Objective:
Count the lines in the data below that contain the string "icon", with case counting, and reply with only the number.
>> Start Information shown
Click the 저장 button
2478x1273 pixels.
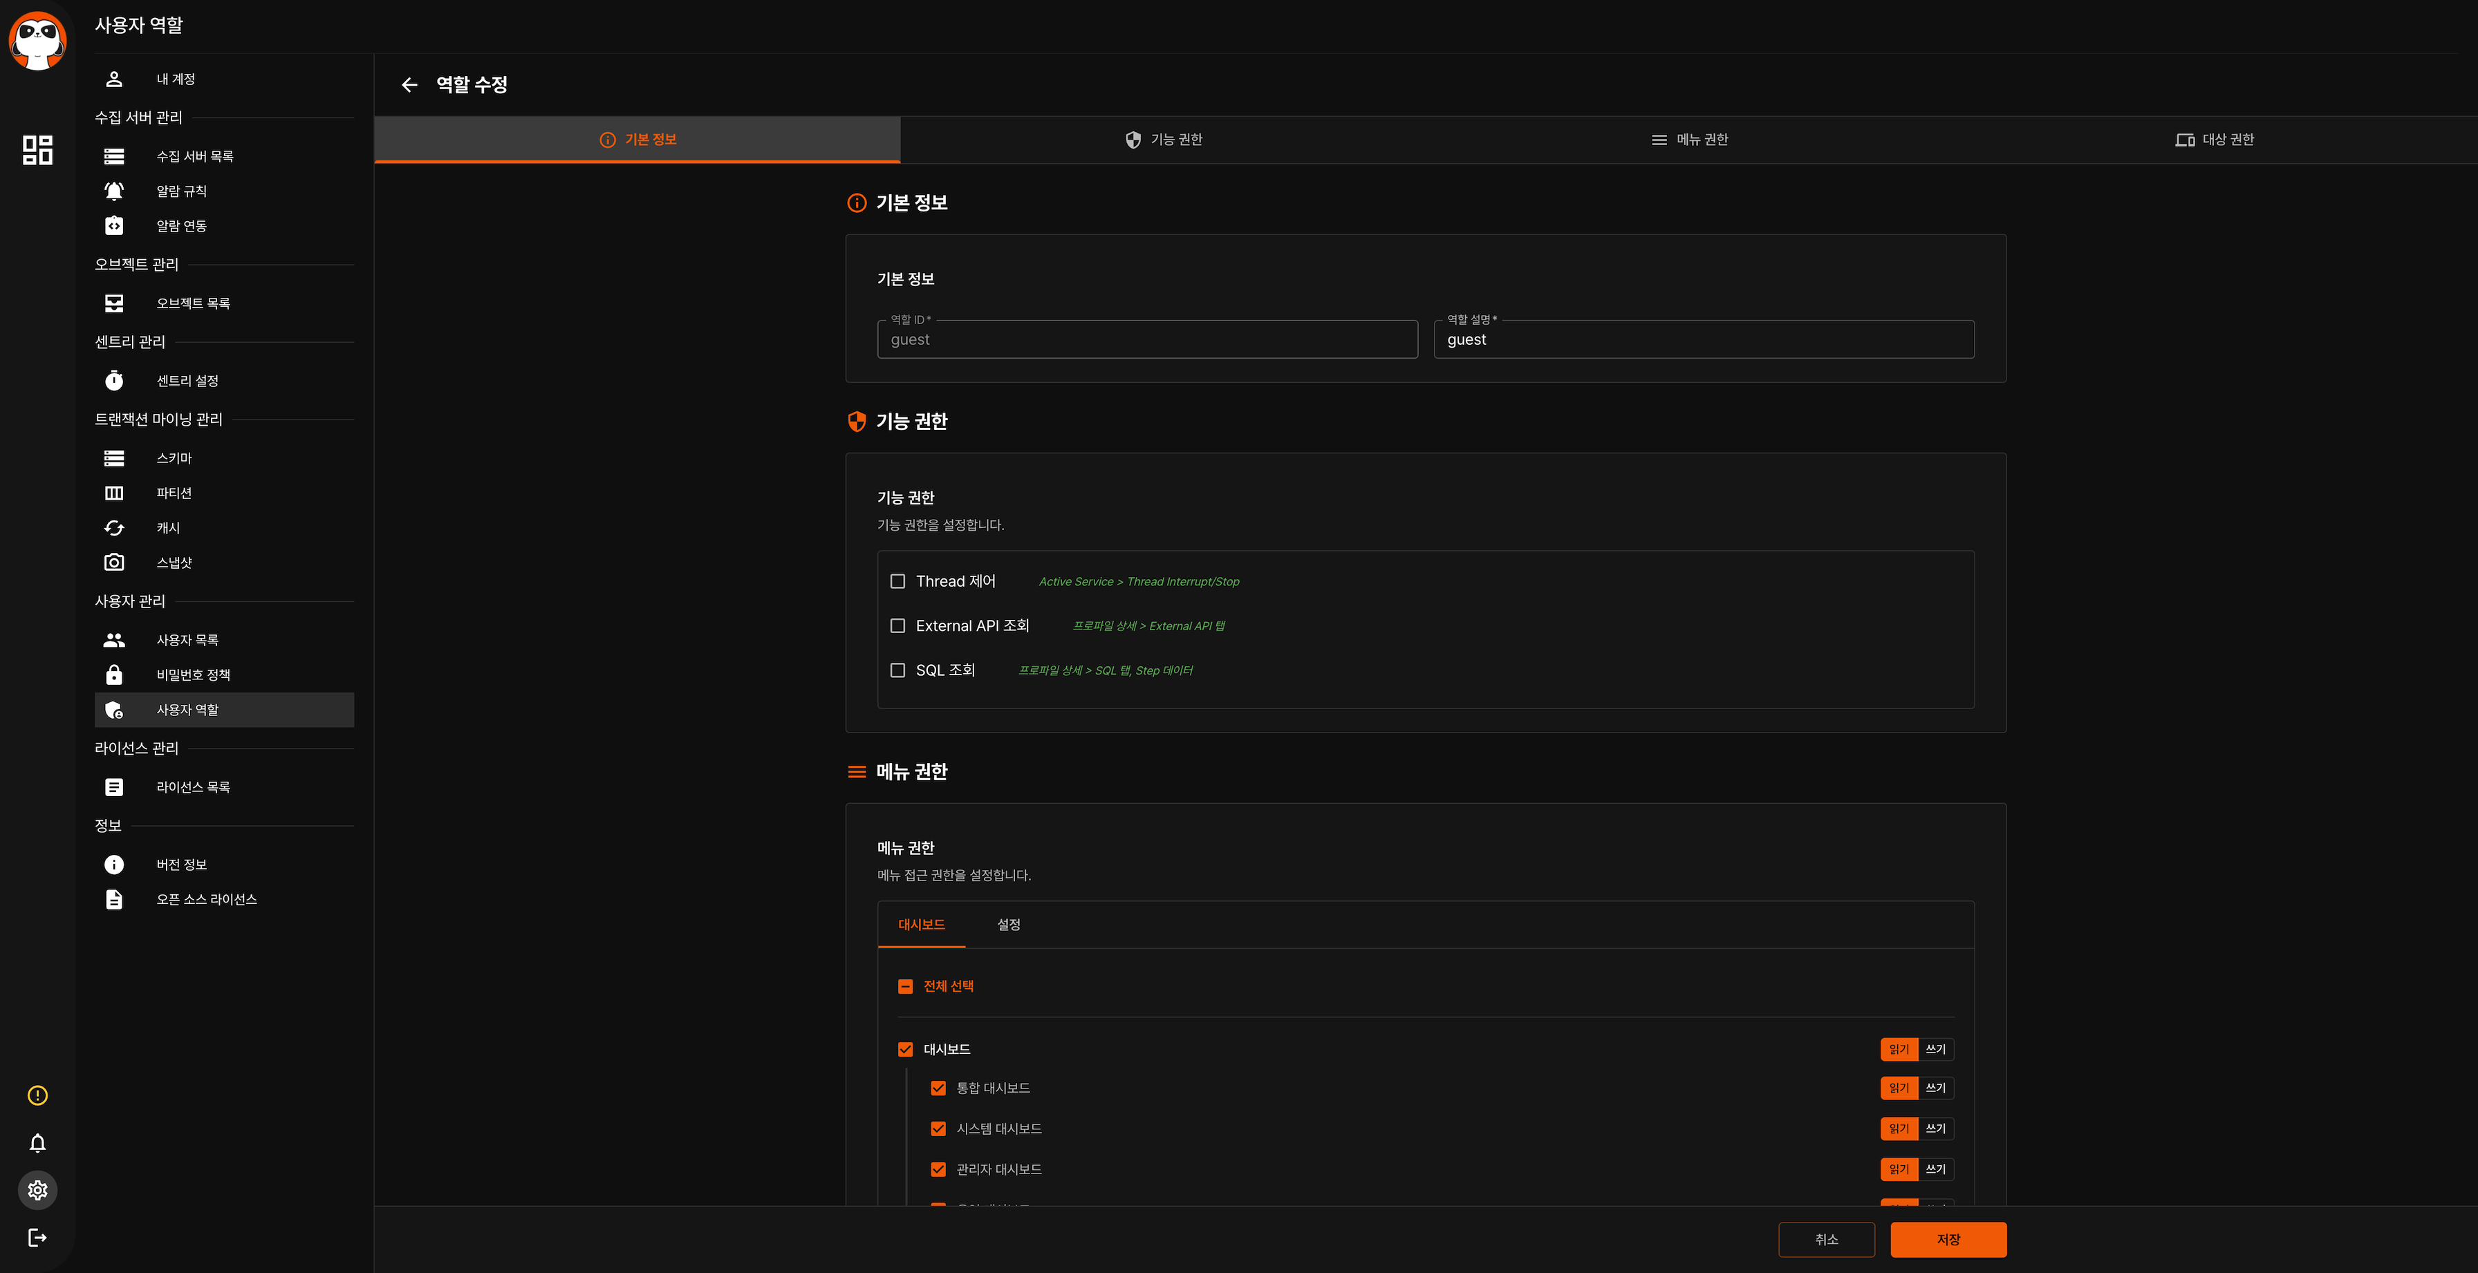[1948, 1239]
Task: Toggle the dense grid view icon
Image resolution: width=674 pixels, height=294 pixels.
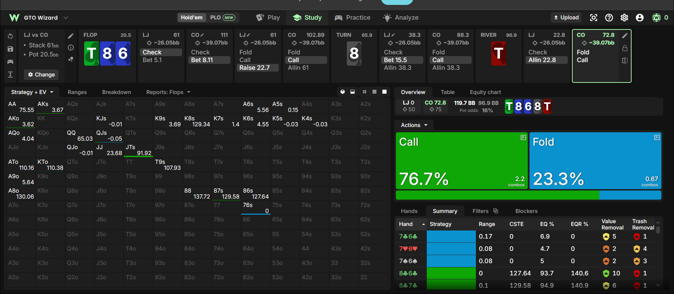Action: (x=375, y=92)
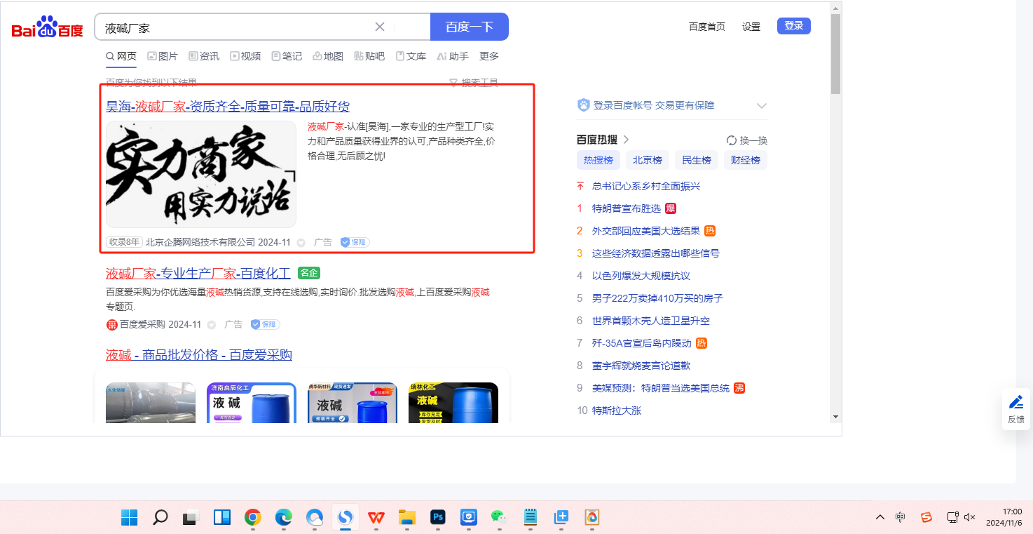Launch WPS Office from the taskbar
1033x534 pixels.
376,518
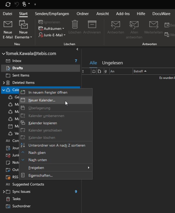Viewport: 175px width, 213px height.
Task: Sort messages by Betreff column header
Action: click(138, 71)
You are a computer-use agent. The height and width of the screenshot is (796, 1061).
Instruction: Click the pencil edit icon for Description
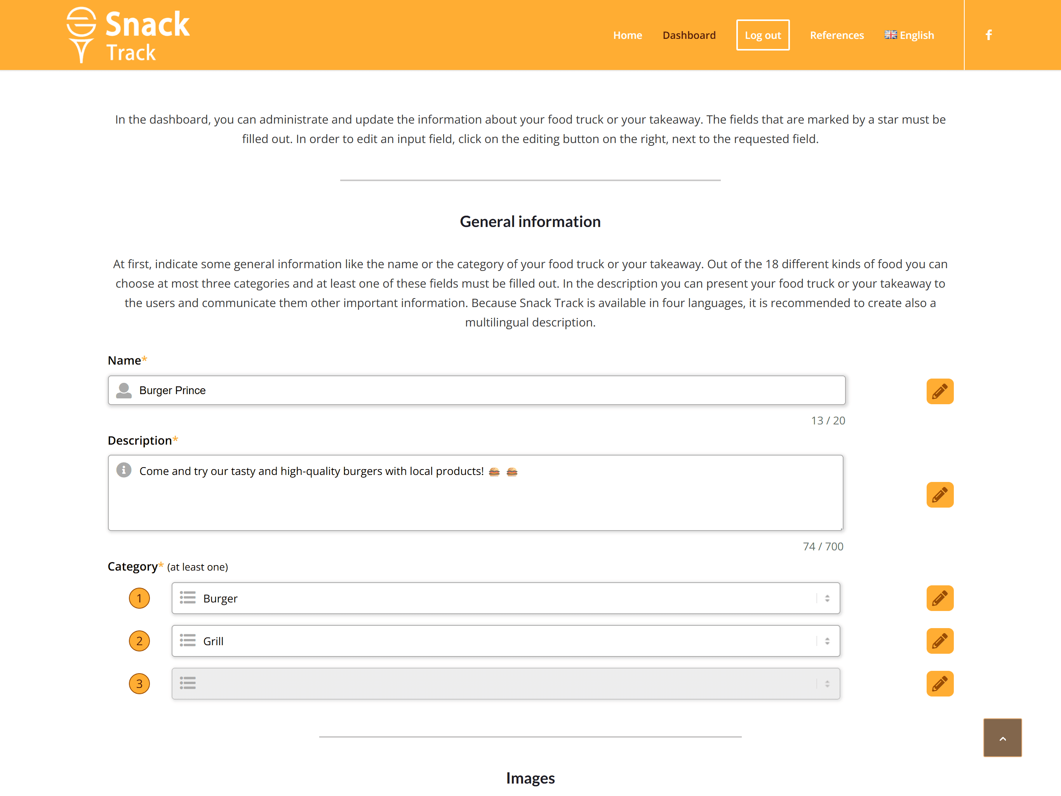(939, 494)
>> End Information shown
Output of the exercise:
2